• Goal of the exercise:
Copy exactly the stretch of lines from the one holding "Task: Open the document list icon" through the last line of the data below, inclusive. Leave out pictures.

• Pixel coordinate grounding data:
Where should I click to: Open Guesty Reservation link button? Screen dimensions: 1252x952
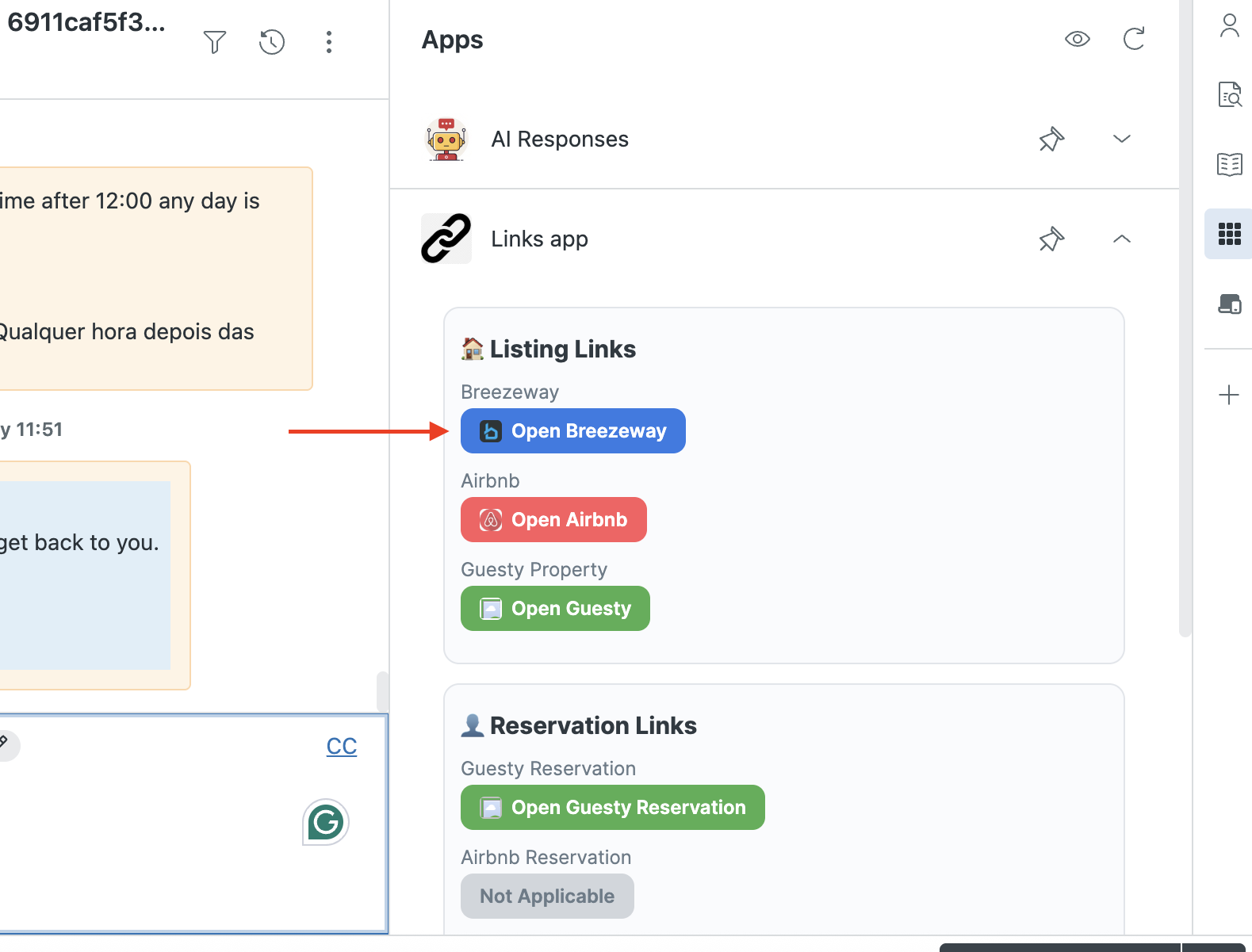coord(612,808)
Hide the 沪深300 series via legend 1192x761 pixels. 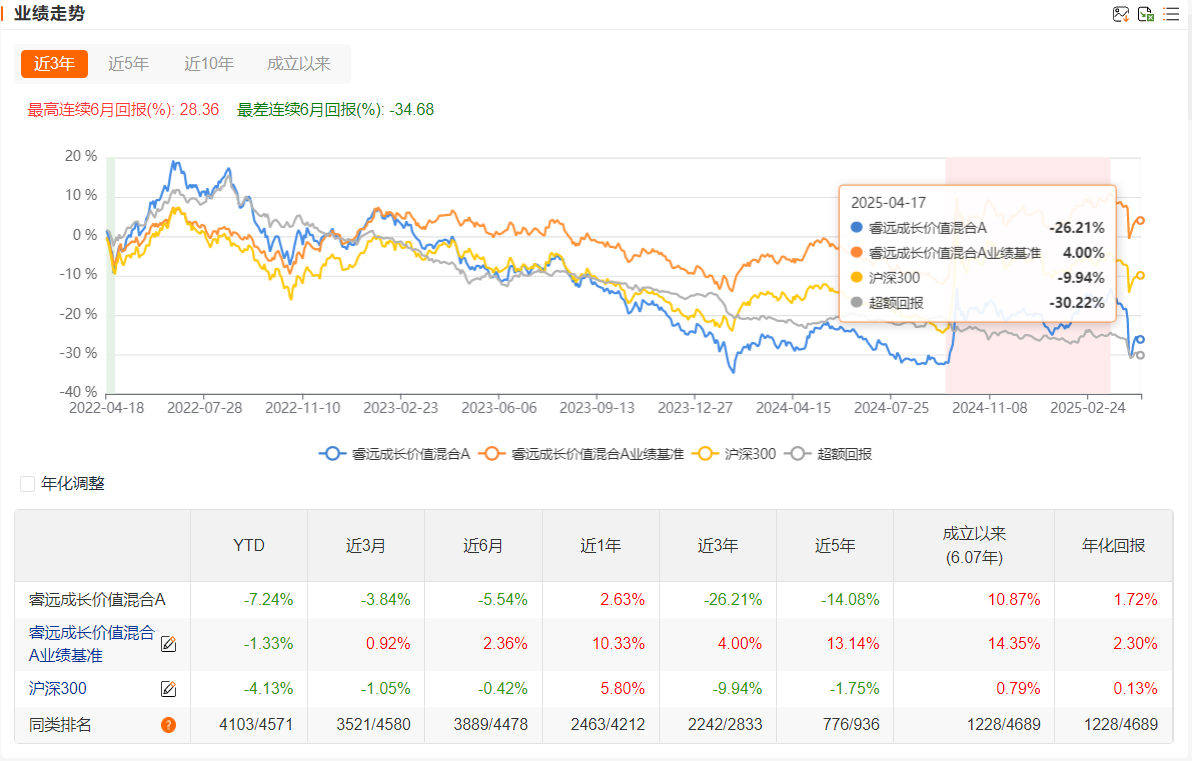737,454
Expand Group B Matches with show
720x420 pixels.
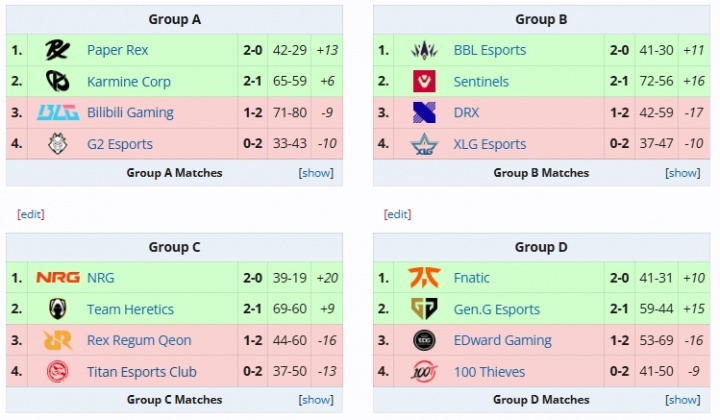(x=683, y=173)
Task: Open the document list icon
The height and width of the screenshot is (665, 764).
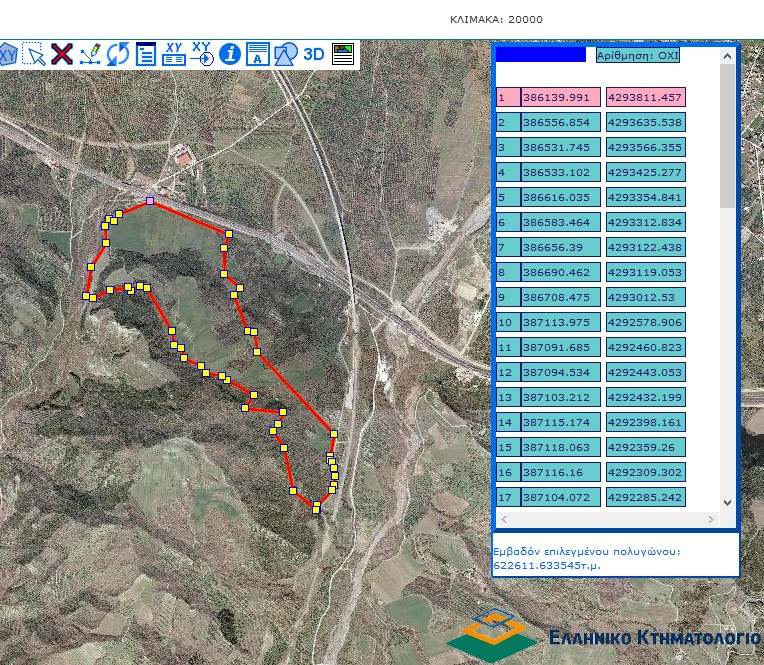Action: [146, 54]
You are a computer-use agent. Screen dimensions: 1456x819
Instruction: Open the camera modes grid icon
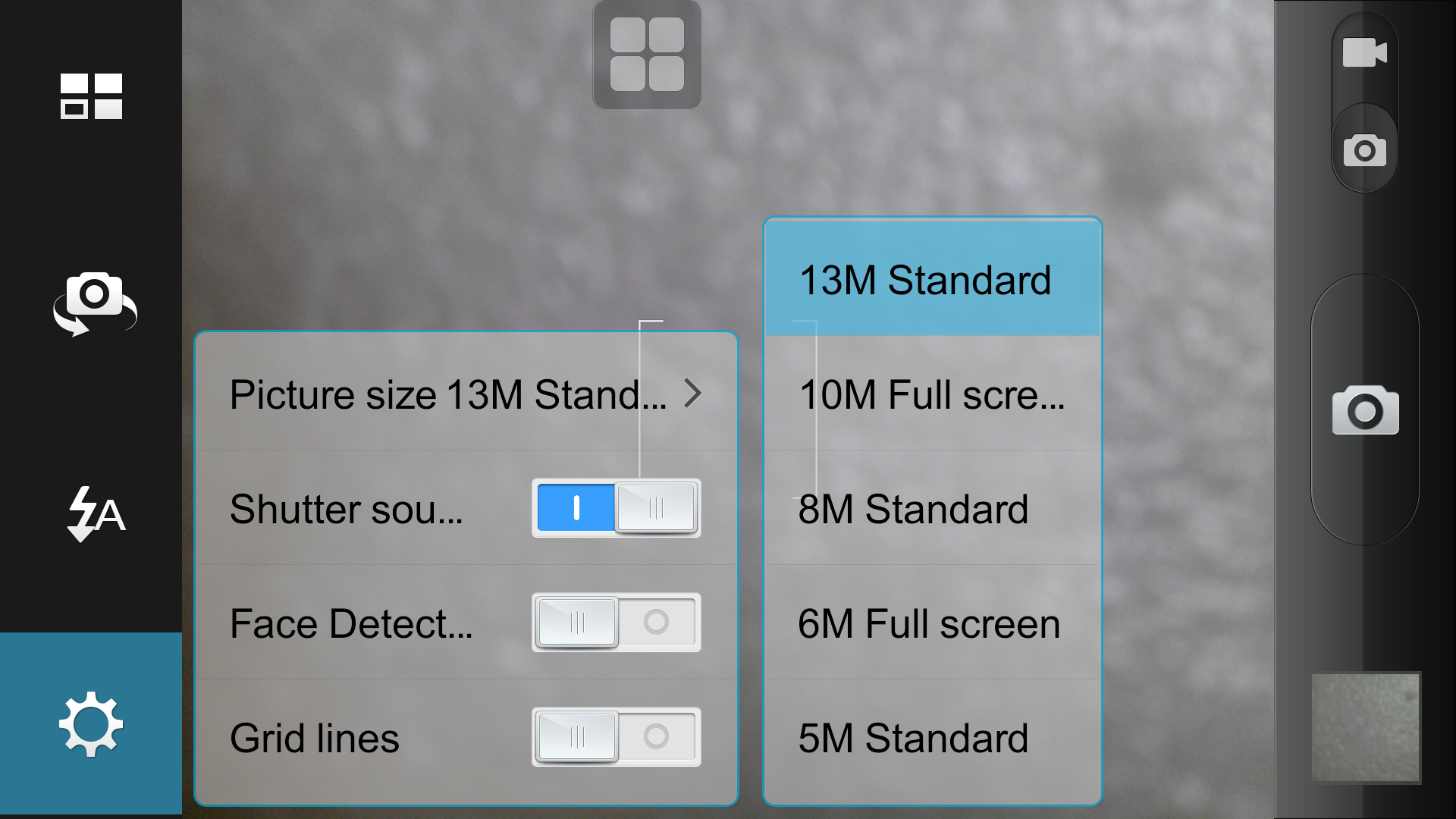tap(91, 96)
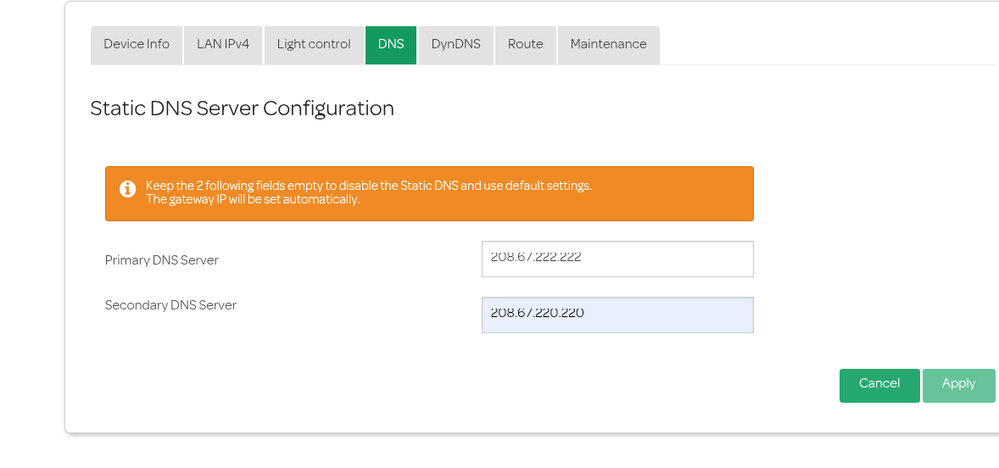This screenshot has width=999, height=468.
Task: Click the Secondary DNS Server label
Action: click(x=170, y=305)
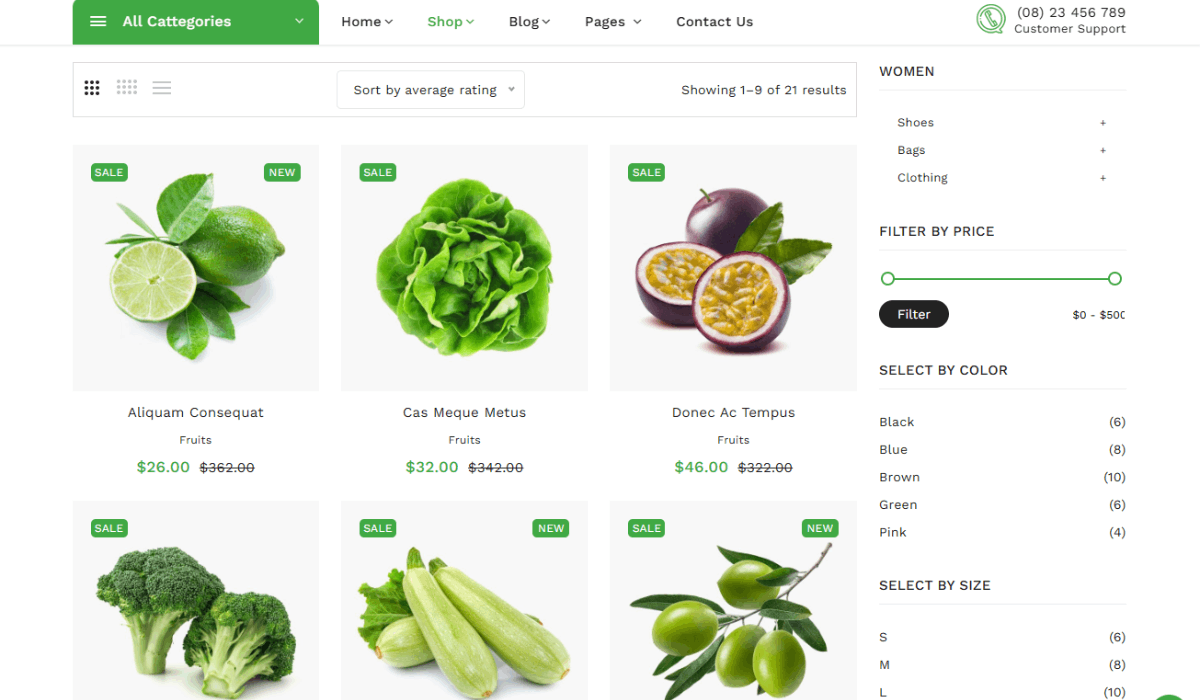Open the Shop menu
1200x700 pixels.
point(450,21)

• Expected answer:
Task: Open the document list icon
The height and width of the screenshot is (665, 764).
Action: [146, 54]
You are a computer-use agent. Screen dimensions: 1456x819
Instruction: Open the camera modes grid icon
tap(91, 96)
This screenshot has width=999, height=468.
Task: Click the Secondary DNS Server label
Action: click(x=170, y=305)
Open the Shop menu
1200x700 pixels.
point(450,21)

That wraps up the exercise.